**EXERCISE REQUIREMENTS:** Can you format the entries from the line containing "Choose the air drop mission F9 icon" through the last line, inclusive, as a JSON list of strings with one string per line? Skip blank lines and leave the pictures out.
## Begin
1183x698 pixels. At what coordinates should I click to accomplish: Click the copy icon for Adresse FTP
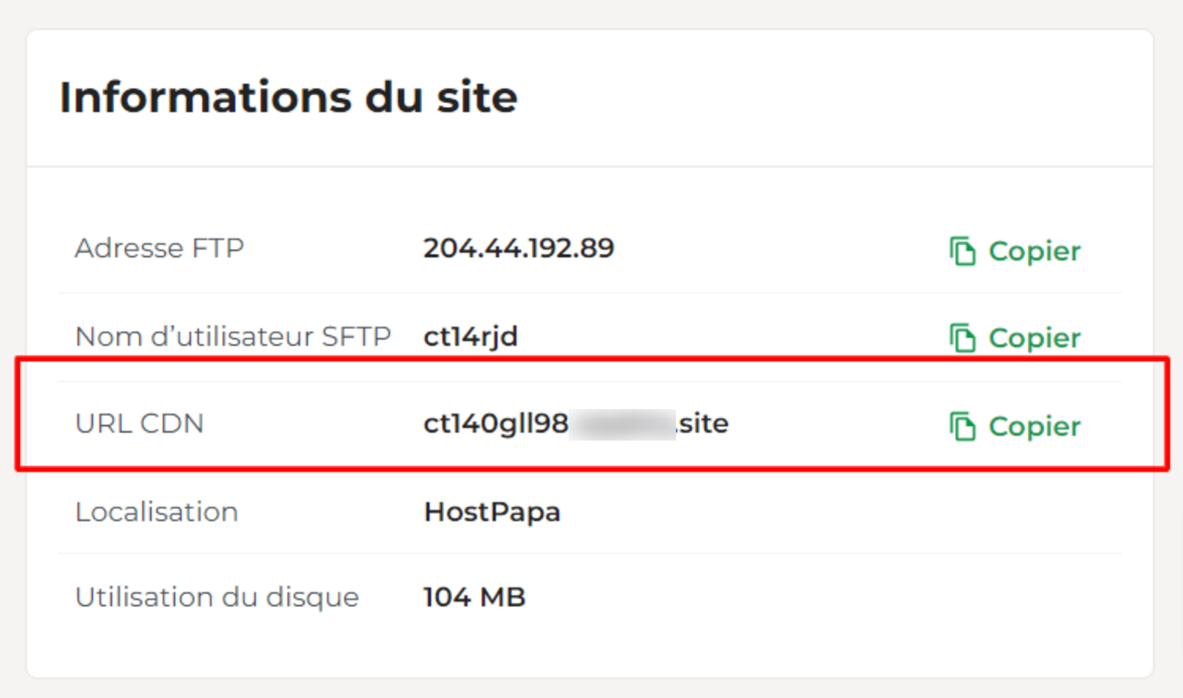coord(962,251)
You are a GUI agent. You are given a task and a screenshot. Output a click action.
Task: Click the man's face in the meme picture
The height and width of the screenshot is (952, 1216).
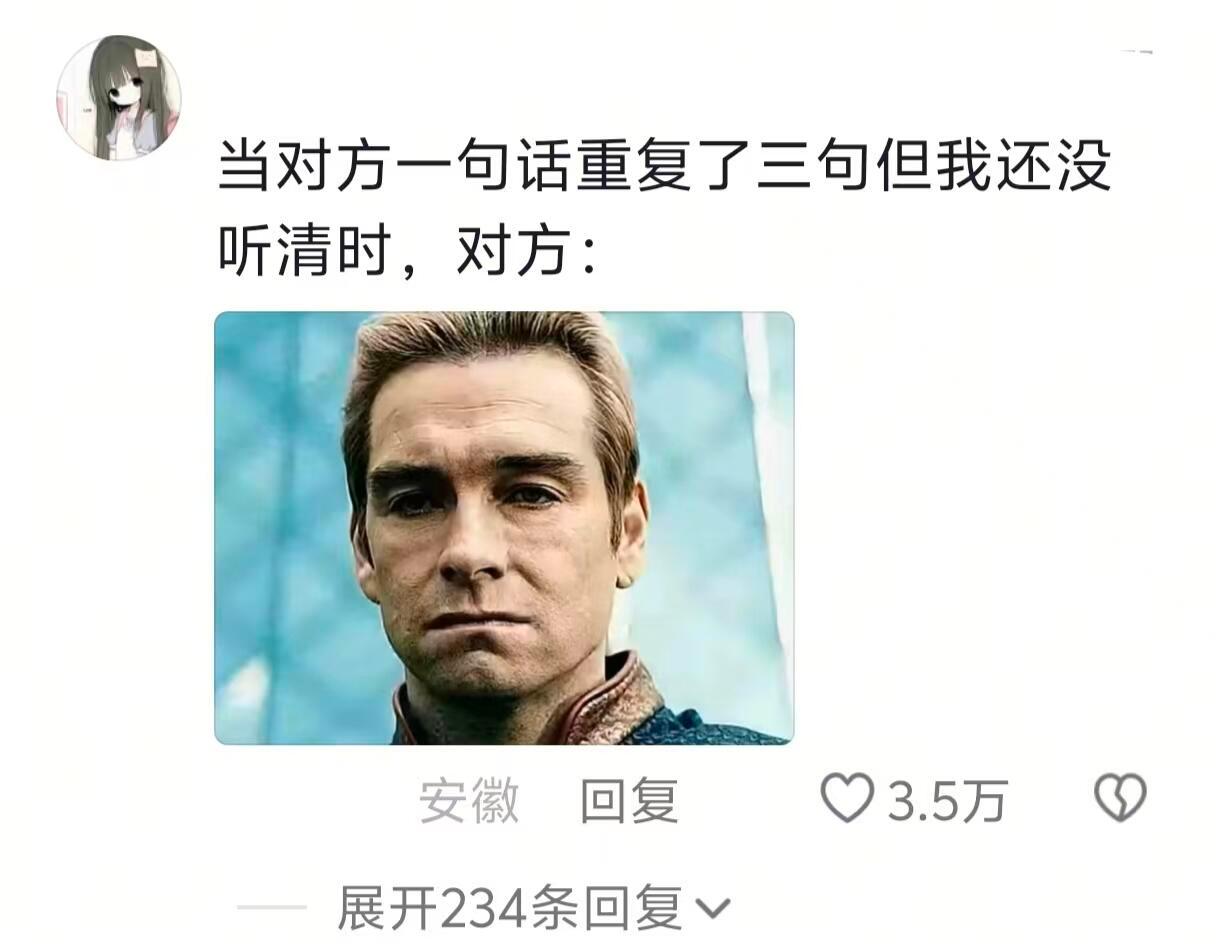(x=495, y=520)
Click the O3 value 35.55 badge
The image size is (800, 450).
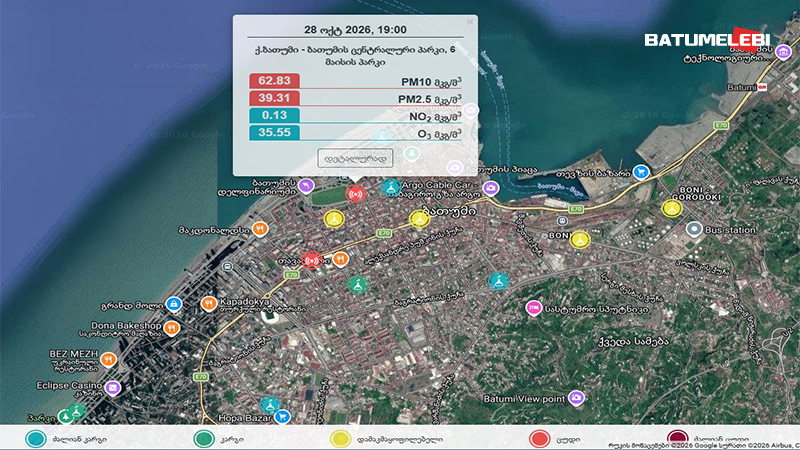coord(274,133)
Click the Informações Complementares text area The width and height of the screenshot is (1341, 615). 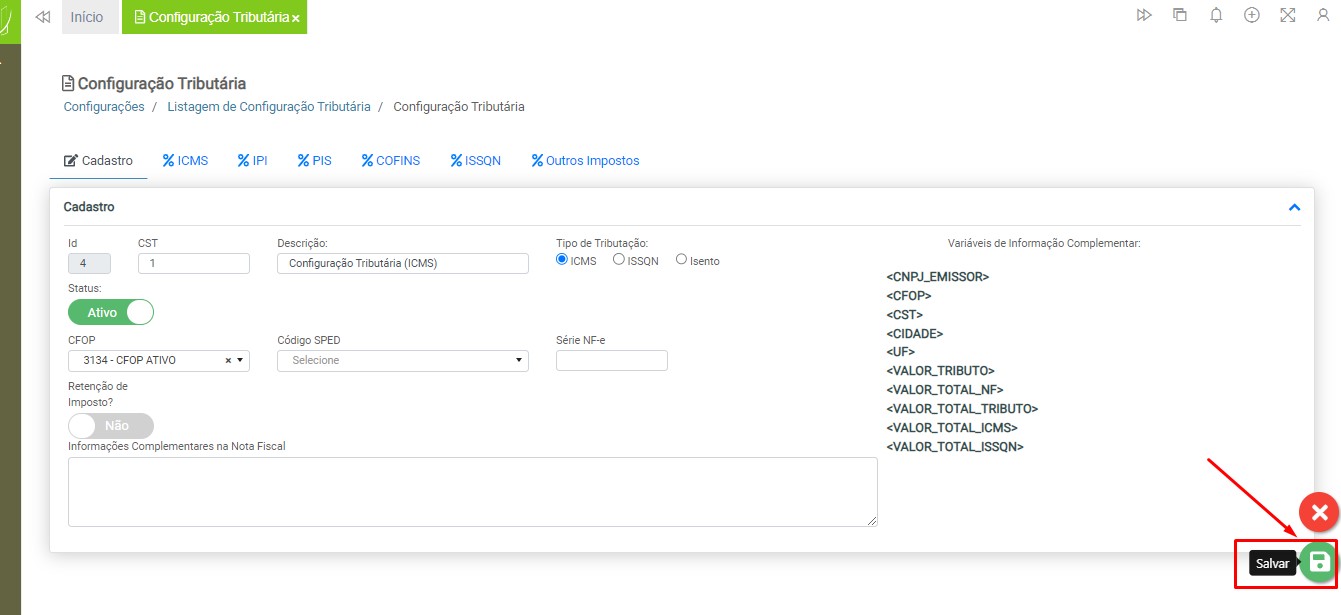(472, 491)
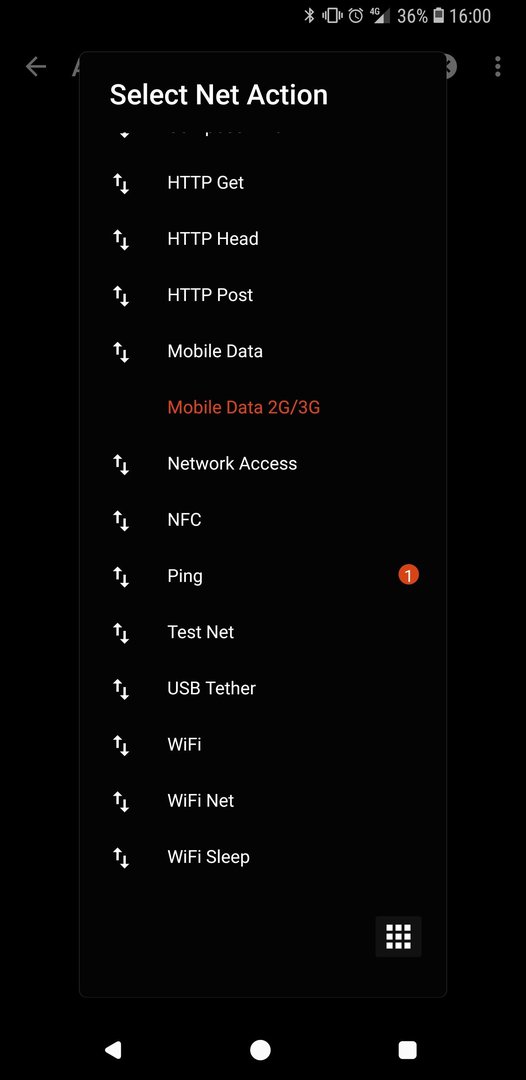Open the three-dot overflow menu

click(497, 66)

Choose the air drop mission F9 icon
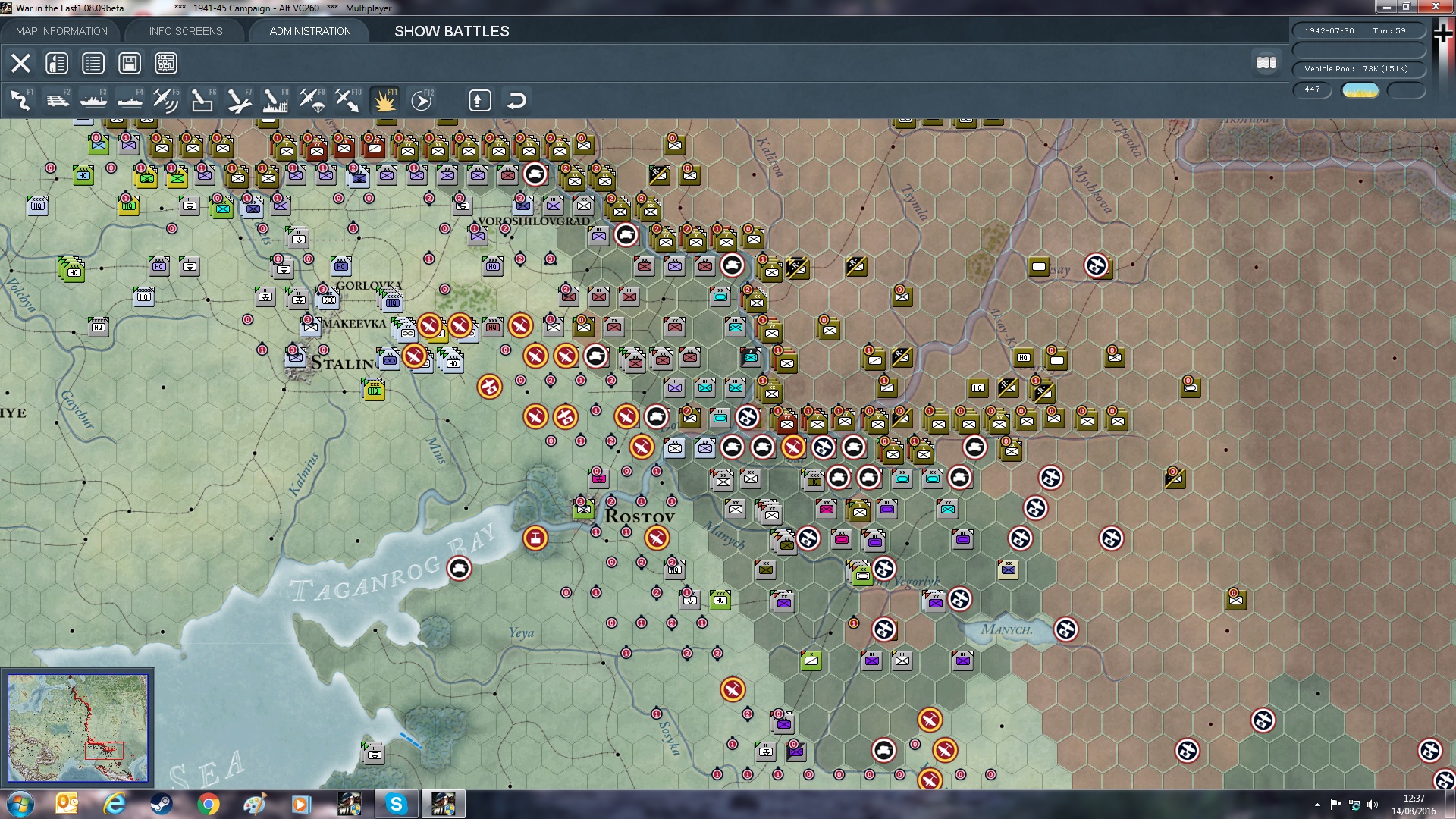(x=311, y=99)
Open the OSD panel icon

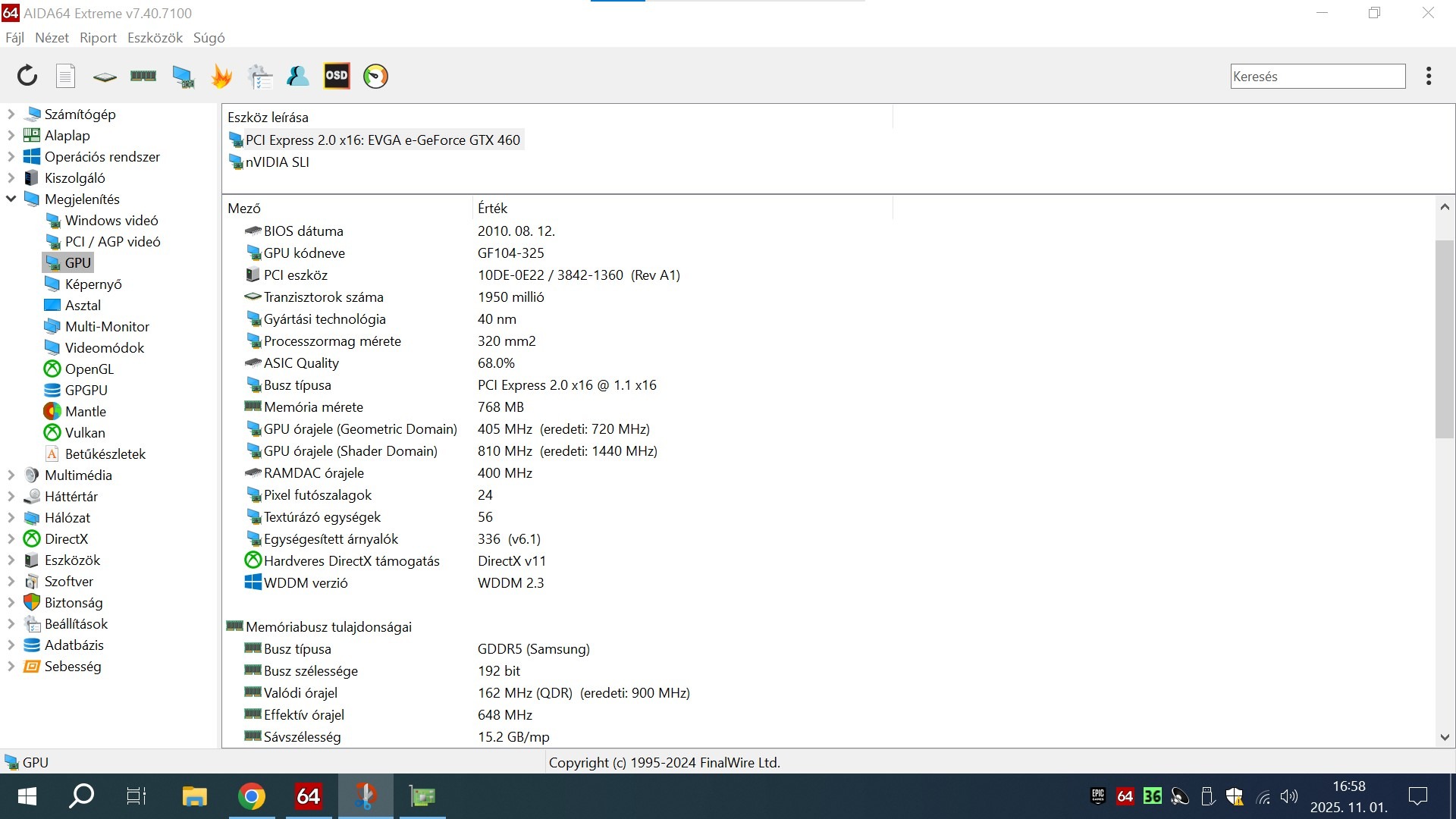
## End
**WORKED ANSWER:**
[
  "Choose the air drop mission F9 icon",
  "(x=311, y=99)",
  "Open the OSD panel icon"
]